- Philip Smith (@phil9s)
Generate absolute copy number profiles and signatures for multiple bin sizes from down sampled WGS data in order to compare feature distributions and quantitatively determine comparable segment sizes distributions between sWGS and SNP6.0 array copy number profiles.
Modified QDNAseq source code can be found here
Clone this repository to your local system.
git clone https://github.com/Phil9S/swgs-binsize.git
cd swgs-binsize/
Run the following to install conda whilst following the on-screen instructions.
- When asked to run
conda init
and initialise conda please respond with 'yes'
wget https://repo.anaconda.com/miniconda/Miniconda3-latest-Linux-x86_64.sh
bash Miniconda3-latest-Linux-x86_64.sh -p $HOME/miniconda/
source ~/.bashrc
rm Miniconda3-latest-Linux-x86_64.sh
See installing conda for more information.
For systems where conda is already available the following requirements need to be met:
- conda must be available on the PATH
- conda version `4.8.3' or greater
- the location of the installation folder is required
Check the installed version of conda using the following:
conda -V
If this command does not work then conda is also not available on the PATH
Find your installation directory using the following:
whereis conda | sed 's%condabin/conda%%'
From within the repository directory, run the install_env.sh
script to generate a conda environment and install custom packages:
./install_env.sh $HOME/miniconda/
If you used a previously installed conda build please use the conda or miniconda installation directory when running this section instead of '$HOME/miniconda/' to correctly initialise the conda environment.
The newly installed conda environment can be activated using the following:
conda activate swgs-binsize
The workflow requires a single input file sample_sheet.tsv
which is a tab-separated document detailing a number of ICGC/PCAWG identifiers. Edit this file to include the correct absolute path to the corresponding WGS tumour BAM file locations.
Edit the config.yaml (config/config.yaml
) file to the desired output directory (include full directory path i.e. /mnt/scratch/analysis/
).
The profile configs (cluster_config.yaml & config.yaml) (profile/Slurm/*
) contains the necessary information to configure the job submission parameters passed to SLURM. This includes the number of concurrently summitted jobs, account/project name, partition/queue name, and default job resources (though these are low and should work on almost any cluster). Edit the values in these files as needed to suit the cluster environment and job limits.

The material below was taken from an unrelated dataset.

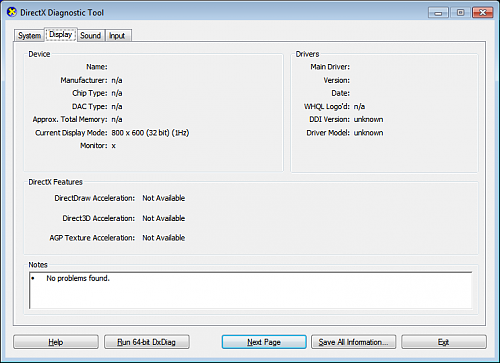
Task: Click DirectDraw Acceleration 'Not Available' status
Action: click(164, 198)
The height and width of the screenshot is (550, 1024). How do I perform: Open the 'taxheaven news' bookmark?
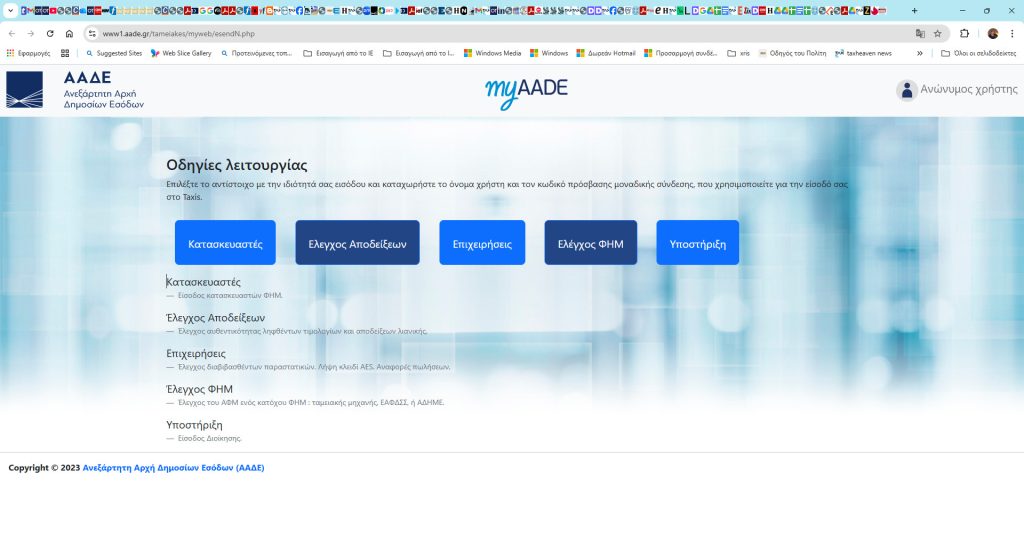(863, 53)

Once the pipeline and cluster parameters have been set and the samplesheet.tsv
is prepared, the pipeline is ready to run.
With the swgs-binsize
conda environment active, run the following:
Confirm the pipeline is configured correctly, run using the dry-run
mode.
snakemake -n --profile profile/slurm/
If the previous step ran without error then run the following:
snakemake --profile profile/slurm/
This step may take some time to run depending on cluster availability and job run times, it is advised to run this in a screen
.
The pipeline should generate a number of output folders containing absolute copy number profiles, copy number signature matrices, and lastly a folder containing the feature distributions.
The folder sWGS_binsize
in the output directory contains the comparison outputs include distribution plots and statistical testing outputs. Segment size distributions are compared using a mann whitney U
test, where a non-significant result demonstrates that segment size distribution of a given bin size is not significantly different from the segment size distribution generated by SNP6.0 array data. The bin size with a non-significant p-value is considered to be the best matching bin size to utilise for down sampling of PCAWG WGS samples.
The contents of this repository are copyright (c) 2022, University of Cambridge and Spanish National Cancer Research Centre (CNIO).
The contents of this repository are published and distributed under the GAP Available Source License v1.0 (ASL).
The contents of this repository are distributed in the hope that it will be useful for non-commercial academic research, but WITHOUT ANY WARRANTY; without even the implied warranty of MERCHANTABILITY or FITNESS FOR A PARTICULAR PURPOSE. See the ASL for more details.
The methods implemented in the code are the subject of pending patent application GB 2114203.9.
Any commercial use of this code is prohibited.